## Instruction
Please update the records starting at the line that contains "How do I perform: Hide the Layer 46 layer?" and ending at the line that contains "Action: coord(849,938)", both included, and give those lines again with "megaphone" changed to "bullhorn" and everything else unchanged.

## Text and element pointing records
########################################

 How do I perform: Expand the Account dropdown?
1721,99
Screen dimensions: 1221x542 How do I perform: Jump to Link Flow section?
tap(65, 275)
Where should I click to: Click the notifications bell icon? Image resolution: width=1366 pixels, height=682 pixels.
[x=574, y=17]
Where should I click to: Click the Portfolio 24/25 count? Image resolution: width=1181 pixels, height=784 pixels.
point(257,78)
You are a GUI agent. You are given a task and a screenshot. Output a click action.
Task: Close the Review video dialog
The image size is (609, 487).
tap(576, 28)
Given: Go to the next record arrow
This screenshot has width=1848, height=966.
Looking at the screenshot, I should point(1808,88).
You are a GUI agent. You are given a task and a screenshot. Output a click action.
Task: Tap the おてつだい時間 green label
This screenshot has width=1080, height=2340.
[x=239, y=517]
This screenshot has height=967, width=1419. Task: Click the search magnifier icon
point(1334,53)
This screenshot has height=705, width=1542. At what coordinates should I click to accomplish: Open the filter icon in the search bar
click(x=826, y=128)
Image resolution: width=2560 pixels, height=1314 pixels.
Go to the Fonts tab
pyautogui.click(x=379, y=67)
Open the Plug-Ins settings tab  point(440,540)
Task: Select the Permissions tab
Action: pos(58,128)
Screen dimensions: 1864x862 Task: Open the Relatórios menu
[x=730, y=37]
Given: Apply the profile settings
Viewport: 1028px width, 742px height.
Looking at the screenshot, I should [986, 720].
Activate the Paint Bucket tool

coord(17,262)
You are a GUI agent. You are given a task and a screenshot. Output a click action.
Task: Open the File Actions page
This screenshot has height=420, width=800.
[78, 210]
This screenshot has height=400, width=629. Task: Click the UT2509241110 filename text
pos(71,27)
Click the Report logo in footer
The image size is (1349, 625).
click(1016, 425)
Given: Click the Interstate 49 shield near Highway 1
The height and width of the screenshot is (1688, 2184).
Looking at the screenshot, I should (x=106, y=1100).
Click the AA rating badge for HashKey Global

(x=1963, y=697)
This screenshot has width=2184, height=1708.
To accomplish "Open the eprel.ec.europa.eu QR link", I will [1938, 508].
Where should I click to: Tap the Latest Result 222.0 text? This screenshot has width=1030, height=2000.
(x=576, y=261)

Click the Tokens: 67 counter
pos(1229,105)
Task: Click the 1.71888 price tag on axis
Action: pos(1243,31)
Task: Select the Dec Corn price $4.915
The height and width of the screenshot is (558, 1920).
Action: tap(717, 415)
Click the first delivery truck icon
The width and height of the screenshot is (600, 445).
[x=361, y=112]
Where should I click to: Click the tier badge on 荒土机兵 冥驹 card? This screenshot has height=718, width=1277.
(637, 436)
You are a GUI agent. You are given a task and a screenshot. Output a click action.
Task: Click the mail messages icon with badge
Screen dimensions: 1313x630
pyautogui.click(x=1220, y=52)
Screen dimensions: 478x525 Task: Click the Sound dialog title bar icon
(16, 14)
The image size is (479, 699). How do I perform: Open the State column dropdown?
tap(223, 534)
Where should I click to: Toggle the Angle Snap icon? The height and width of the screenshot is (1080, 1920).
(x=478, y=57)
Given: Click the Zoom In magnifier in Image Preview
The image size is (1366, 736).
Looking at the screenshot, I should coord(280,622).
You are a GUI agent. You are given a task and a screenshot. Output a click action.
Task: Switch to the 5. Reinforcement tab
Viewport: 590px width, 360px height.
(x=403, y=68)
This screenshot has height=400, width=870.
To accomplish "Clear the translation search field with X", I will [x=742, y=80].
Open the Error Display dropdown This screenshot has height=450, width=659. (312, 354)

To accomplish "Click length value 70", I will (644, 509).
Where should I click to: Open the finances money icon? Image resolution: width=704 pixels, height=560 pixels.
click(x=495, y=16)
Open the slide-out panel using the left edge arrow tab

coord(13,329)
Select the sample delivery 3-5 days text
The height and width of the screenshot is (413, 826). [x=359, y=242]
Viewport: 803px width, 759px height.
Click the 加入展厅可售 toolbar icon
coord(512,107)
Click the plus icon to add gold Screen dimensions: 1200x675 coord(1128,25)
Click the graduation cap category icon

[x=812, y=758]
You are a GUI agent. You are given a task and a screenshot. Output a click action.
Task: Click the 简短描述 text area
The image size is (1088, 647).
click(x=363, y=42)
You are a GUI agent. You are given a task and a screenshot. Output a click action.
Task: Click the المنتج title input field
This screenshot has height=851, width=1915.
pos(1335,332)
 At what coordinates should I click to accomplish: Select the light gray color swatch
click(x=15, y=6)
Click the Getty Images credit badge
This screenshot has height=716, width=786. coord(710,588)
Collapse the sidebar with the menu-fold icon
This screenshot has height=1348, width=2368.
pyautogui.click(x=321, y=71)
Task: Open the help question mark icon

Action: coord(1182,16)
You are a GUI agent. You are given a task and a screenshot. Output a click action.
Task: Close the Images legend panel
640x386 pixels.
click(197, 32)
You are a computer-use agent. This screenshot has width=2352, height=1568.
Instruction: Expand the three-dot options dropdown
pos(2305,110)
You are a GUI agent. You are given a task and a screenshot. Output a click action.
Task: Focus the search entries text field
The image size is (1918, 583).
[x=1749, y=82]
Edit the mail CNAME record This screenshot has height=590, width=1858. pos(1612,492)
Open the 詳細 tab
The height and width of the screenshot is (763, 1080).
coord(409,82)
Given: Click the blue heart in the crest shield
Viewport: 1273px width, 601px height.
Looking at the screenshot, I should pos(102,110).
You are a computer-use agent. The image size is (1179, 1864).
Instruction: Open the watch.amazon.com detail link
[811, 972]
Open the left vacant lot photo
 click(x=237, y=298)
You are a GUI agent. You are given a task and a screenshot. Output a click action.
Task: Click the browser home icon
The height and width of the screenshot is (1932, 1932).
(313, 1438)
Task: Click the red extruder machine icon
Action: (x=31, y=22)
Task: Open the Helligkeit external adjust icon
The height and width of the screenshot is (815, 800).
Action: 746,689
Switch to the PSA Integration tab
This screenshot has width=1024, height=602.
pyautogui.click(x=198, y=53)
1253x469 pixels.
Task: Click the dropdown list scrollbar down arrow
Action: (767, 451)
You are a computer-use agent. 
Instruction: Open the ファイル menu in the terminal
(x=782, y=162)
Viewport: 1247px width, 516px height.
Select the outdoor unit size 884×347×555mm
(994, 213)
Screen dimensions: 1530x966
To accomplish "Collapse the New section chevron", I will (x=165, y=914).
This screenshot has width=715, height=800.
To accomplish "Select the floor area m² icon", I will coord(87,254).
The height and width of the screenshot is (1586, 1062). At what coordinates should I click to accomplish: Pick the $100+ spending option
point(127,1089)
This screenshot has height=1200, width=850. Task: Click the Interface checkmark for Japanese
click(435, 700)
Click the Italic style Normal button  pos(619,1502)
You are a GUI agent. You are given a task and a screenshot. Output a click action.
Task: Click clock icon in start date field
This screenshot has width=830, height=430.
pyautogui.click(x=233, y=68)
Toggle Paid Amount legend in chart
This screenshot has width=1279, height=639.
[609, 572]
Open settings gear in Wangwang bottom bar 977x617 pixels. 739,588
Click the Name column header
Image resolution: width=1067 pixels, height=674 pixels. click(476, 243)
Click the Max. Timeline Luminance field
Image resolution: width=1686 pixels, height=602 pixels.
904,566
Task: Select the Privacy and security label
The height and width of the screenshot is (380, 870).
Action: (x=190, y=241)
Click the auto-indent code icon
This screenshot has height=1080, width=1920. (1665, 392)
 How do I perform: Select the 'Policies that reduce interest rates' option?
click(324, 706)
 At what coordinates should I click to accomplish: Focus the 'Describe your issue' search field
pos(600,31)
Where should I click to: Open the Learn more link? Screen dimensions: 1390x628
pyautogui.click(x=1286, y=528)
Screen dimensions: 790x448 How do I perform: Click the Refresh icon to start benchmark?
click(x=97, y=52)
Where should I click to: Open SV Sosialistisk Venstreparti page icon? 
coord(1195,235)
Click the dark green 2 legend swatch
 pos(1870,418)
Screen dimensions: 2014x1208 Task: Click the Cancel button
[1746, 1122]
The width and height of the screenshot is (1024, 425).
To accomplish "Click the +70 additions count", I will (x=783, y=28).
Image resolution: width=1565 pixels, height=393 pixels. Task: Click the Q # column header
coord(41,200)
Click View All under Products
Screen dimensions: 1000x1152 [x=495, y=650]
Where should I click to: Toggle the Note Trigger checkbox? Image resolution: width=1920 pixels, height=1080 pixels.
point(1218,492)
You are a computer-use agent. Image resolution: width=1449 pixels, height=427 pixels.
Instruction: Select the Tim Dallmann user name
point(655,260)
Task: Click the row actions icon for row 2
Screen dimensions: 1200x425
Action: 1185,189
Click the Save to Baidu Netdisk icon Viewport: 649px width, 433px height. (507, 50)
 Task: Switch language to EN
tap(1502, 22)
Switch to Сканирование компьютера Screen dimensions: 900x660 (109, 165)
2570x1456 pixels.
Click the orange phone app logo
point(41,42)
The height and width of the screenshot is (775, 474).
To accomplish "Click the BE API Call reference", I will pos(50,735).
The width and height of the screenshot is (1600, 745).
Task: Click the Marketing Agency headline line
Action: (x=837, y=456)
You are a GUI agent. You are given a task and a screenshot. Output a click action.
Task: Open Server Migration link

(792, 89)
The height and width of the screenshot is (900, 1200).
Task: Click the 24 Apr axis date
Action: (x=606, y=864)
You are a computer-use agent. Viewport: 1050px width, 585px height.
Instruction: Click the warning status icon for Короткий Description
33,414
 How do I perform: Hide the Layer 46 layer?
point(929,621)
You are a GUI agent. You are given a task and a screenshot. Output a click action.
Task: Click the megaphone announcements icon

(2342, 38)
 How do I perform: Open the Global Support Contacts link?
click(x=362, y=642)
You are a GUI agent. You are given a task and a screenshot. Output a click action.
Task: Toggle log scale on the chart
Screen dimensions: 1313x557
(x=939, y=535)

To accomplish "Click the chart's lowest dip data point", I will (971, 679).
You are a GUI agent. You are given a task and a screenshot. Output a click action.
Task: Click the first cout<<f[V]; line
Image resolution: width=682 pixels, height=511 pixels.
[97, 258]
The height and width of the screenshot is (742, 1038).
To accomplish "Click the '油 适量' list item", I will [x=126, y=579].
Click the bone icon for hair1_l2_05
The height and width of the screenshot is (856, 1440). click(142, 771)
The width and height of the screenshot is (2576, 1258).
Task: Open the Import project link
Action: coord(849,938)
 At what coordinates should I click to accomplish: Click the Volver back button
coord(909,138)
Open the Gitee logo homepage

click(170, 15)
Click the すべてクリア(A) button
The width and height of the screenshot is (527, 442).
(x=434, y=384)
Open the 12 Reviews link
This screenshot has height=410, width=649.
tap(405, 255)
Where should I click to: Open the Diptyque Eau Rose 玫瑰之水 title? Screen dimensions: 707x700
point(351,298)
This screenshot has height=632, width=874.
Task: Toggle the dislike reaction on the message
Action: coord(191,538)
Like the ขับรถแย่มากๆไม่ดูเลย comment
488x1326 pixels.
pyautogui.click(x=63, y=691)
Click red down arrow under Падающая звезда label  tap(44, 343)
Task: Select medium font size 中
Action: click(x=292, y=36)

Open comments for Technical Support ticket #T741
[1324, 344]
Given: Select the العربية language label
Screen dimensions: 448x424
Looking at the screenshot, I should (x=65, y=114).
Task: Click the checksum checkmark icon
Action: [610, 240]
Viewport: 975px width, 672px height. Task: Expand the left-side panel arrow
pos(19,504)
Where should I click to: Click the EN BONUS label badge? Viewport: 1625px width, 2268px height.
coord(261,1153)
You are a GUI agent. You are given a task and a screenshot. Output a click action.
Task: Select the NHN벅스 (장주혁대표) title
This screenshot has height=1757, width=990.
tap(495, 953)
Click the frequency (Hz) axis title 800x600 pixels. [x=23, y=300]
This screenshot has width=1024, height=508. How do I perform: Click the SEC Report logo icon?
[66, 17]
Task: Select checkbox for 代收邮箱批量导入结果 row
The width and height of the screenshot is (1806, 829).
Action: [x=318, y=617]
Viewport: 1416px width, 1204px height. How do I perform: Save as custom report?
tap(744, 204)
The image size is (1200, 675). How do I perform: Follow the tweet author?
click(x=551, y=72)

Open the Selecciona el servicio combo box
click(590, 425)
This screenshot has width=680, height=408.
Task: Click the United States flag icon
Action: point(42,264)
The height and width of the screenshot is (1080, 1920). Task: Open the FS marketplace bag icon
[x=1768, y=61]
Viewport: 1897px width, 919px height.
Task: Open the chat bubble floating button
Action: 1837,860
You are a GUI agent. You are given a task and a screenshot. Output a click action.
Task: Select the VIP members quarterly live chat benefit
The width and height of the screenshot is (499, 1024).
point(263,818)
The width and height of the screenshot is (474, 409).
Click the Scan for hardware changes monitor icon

########################################

## Expected answer
 How do I perform: Hide the Layer 46 layer?
point(929,621)
You are a GUI agent. You are given a task and a screenshot. Output a click action.
Task: Click the bullhorn announcements icon

(2342, 38)
 How do I perform: Open the Global Support Contacts link?
click(x=362, y=642)
You are a GUI agent. You are given a task and a screenshot. Output a click action.
Task: Toggle log scale on the chart
Screen dimensions: 1313x557
(x=939, y=535)

To accomplish "Click the chart's lowest dip data point", I will (971, 679).
You are a GUI agent. You are given a task and a screenshot. Output a click action.
Task: Click the first cout<<f[V]; line
Image resolution: width=682 pixels, height=511 pixels.
[97, 258]
The height and width of the screenshot is (742, 1038).
To accomplish "Click the '油 适量' list item", I will [x=126, y=579].
Click the bone icon for hair1_l2_05
The height and width of the screenshot is (856, 1440). click(142, 771)
The width and height of the screenshot is (2576, 1258).
Task: Open the Import project link
Action: coord(849,938)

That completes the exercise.